The 7pin plug for the 12BA7-12BE6 socket adapter is hard to find. I tried reusing the glass button from a dead 7 pin tube, but the tube metal would not solder.

The octal plug is very easy to reclaim from a dead octal tube. The 9 pin socket of the 12BA7 even fits very nicely inside bakelite plug.

Click on these thumbnails for wiring detail:

I built these two adapters to try on two AC/DC radios that could use a bit more gain.

One is the 5 tube Teletone 990 with a 12BE6 but only one IF transformer.

and the other the 4 tube Silvertone 8000 with a 12SA7. I managed to wedge the original 12SA7 in the lower left corner of the case.

One thing to keep in mind is that the capacitance of the new 12BA7+adapater is different from the capacitance of the original tubes. My method to deal with this difference in capacitance is a short procedure:

1-Tune radio with original Pentagrid converter (12BE6 or 12SA7) to a station at the high end of the dial, for maximum signal. You can do this by ear, or with a high impedance (>10Meg) DC voltage measurement of the AVC line.

2-Replace the original Pentagrid conver with the 12BA7 without touching the tuning dial.

4-Let the radio warm up with the 12BA7. you will notice that the station may actually be weaker or gone. This is due to a shift in Local Oscillator frequency with the 12BA7+adapter stray capacitance.

5-Still without touching the dial, adjust the trim capacitor for the local oscillator to bring the station back in.
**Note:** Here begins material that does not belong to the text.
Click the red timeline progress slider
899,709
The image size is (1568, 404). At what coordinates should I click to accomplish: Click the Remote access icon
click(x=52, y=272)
You should noticed substantially stronger volume than before, or a more negative AVC voltage.

I made a casual measurement of the performance improvement with the Teletone 990 with a DC measurement of the AGC line:

No signal AVC=-0.8V

12BE6 AVC=-1.5V

12BA7 AVC=-2.5V

This is nearly a factor of 4 improvement in output signal. Some of this may be simply a result of improved detector efficiency, when running with a stronger signal. The improvement for both radios was also quite obvious to my ears.
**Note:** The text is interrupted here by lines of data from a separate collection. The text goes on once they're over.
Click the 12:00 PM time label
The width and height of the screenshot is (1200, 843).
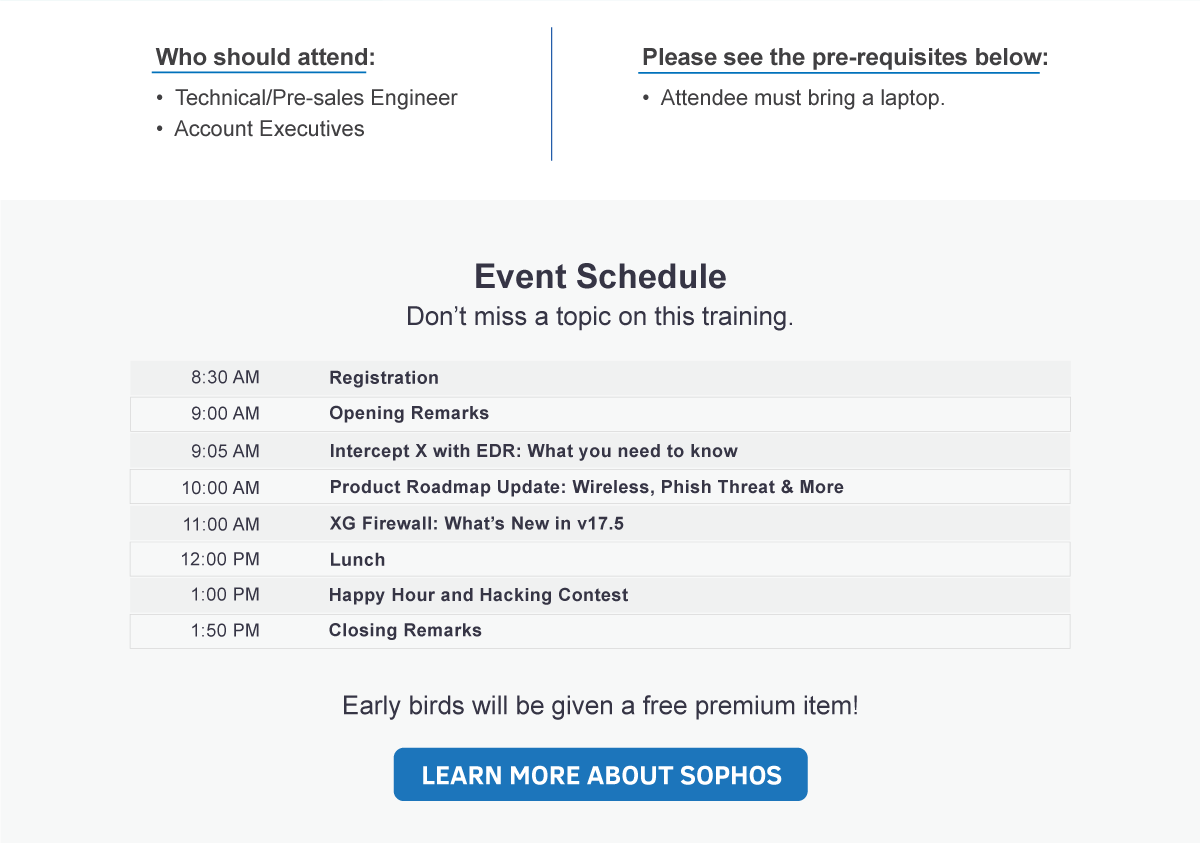220,560
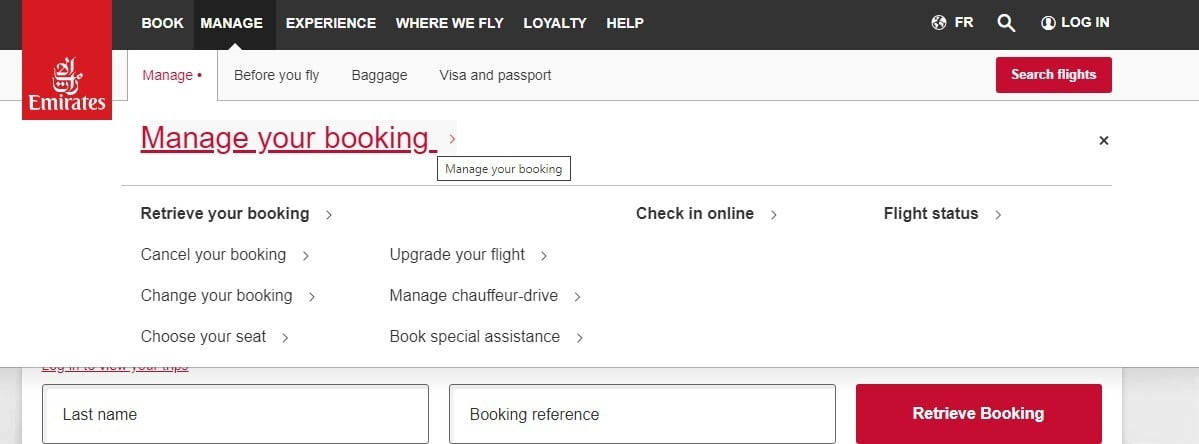The height and width of the screenshot is (444, 1199).
Task: Open the Book menu
Action: point(162,23)
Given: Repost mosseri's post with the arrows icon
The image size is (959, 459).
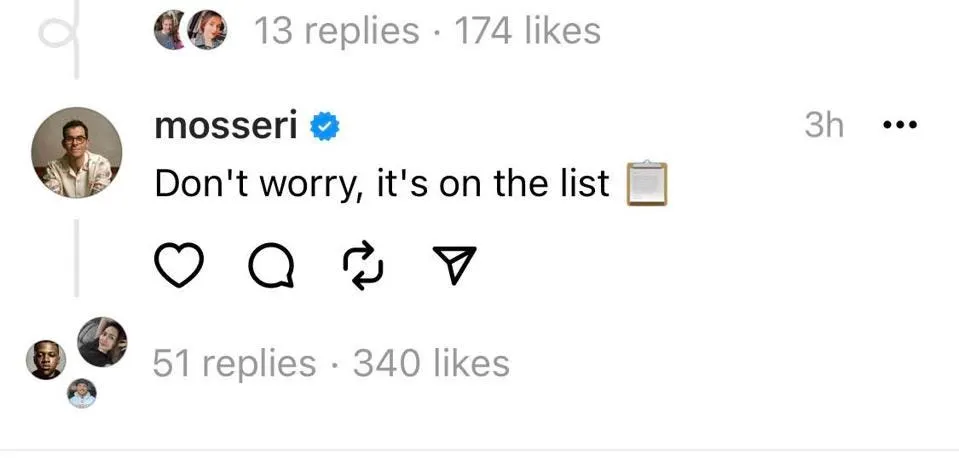Looking at the screenshot, I should pyautogui.click(x=363, y=265).

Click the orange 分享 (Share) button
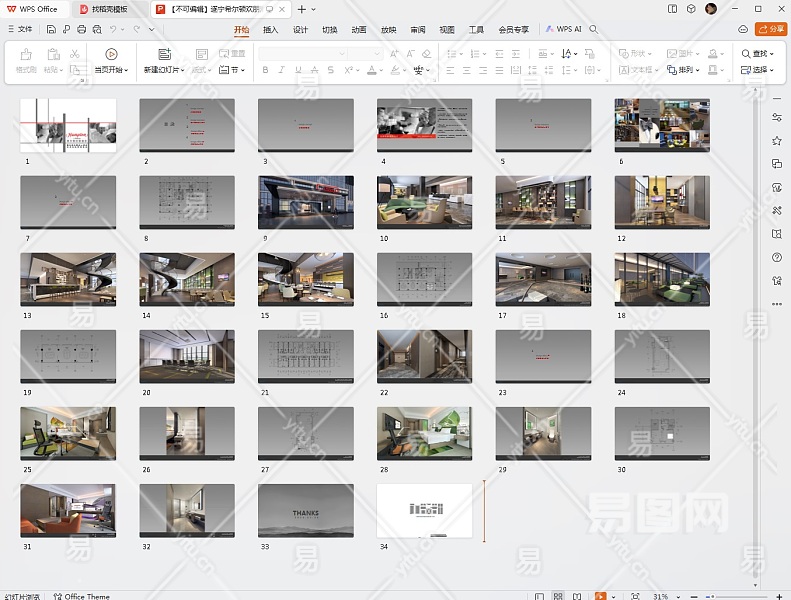[771, 30]
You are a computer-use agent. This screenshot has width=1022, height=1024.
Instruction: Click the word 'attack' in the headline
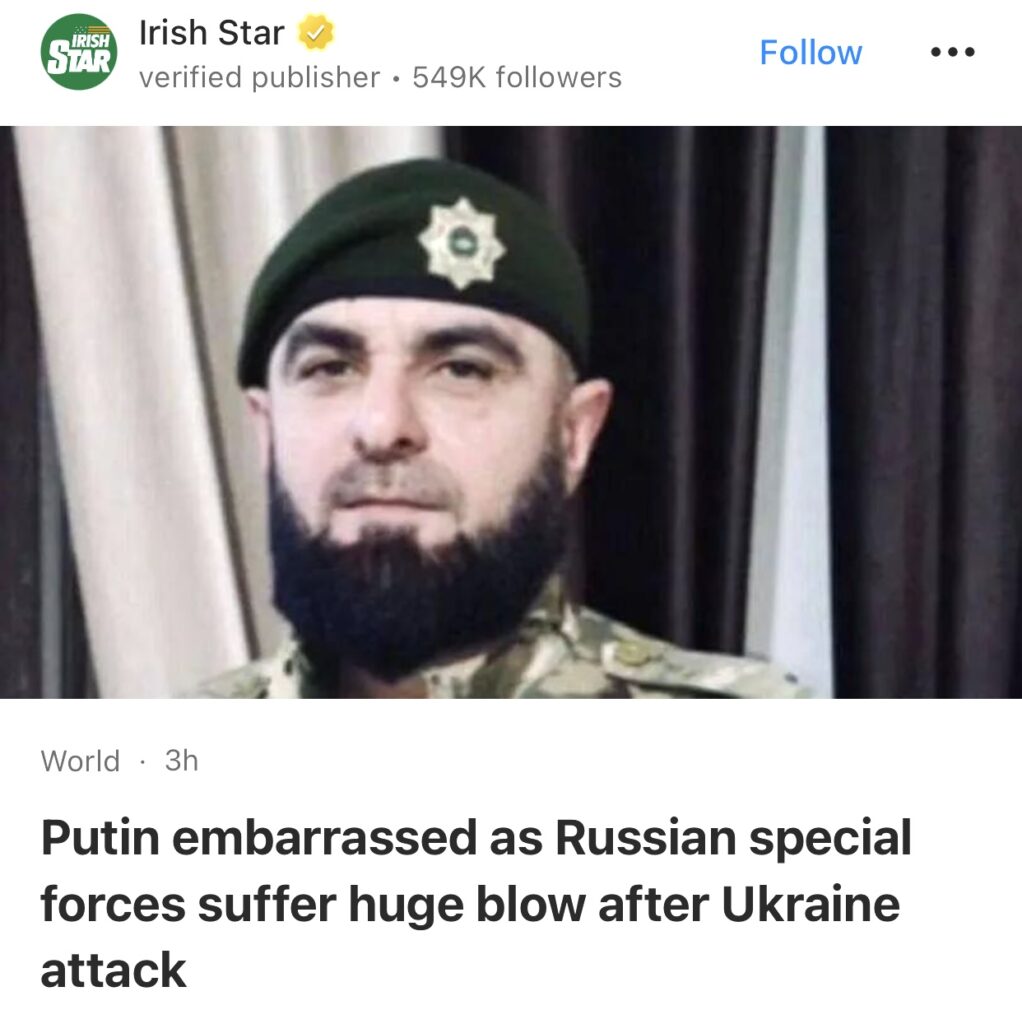(x=113, y=970)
A cursory look through European Hexode-Triode frequency converters shows a range of conversion transconductanc between 400uS and 750uS. Perhaps someone knows of a "hot" Hexode-Triode.

Regards,

-Joe

Hello Joe.

Very interesting approach. I will try it when I have a 12BA7.

There is another way to improve sensitivity on AC/DC American sets.

It was used on the Hallicrafters Echophone 102.

They used a 12SG7 at the IF amp. Instead of the 12SK7.

I tried it in a Emerson 511 with very good success.

The socket connections are not exactly the same.

The cathode is tied to the suppressor grid. They are pins 3 and 5 that in some sets are short circuited..

Besides this they are direct replacement.

Transconductance for the 12SG7 is 4100 umhos.

For the 12SK7 is 2350 umhos at the same conditions. Almost twice.

Best regards, Jose Vigilell

Hello Jose,

Thanks for the reference to the 12SG7 pentode.

This morning, on the way to work, I stopped off at Malco Electronics in Lawrence Massachusetts USA, and picked up their last two 12SG7 pentodes. ( I like to brag that I still have an electronics shop in town that has been in business since tubes were their highest sellling item!)

I decided to try the 12SG7 in the IF stage of my Delco R-1233.

I was a bit surprised with the results. It appears that the gm advantage of the 12SG7 over the 12SK7 is valid only at the lowest control grid bias level. The difference in performance between the two tubes was not as obvious as it was with 12BA7 vs 12SA7 pentagrid mixers mentioned above, despite a two-to-one ratio in transconductances in the pentodes.

I compared tube gain between the two pentodes by forcing the AVC voltage at the AVC filter cap with an external supply, while retuning the IF stage for maximum signal for each tube, and measuring the signal voltage at the top of the volume control. The signal was from WBZ AM-1030kHz in Boston Massachusetts USA, about 30 miles from my home.

I performed another test where I tuned in three stations and measured the resulting AVC voltage as measured at the top of the 500k volume control, but with the AVC in normal operation. I compared reception for three different stations:

The grid self bias potential at the AVC cap without any signal was -0.5V for both tubes.

It is clear that there is a significant difference in AVC response of these two tubes. The GE data sheet for the 12SG7 describes the tube as a Semi-Remote cutoff type. This implies a sharper AGC action at the expense of tolerating smaller maximum signals at a given distortion.

The AVC compression is tighter with the 12SG7, and the low signal gain is twice, as promised by the higher transconductance.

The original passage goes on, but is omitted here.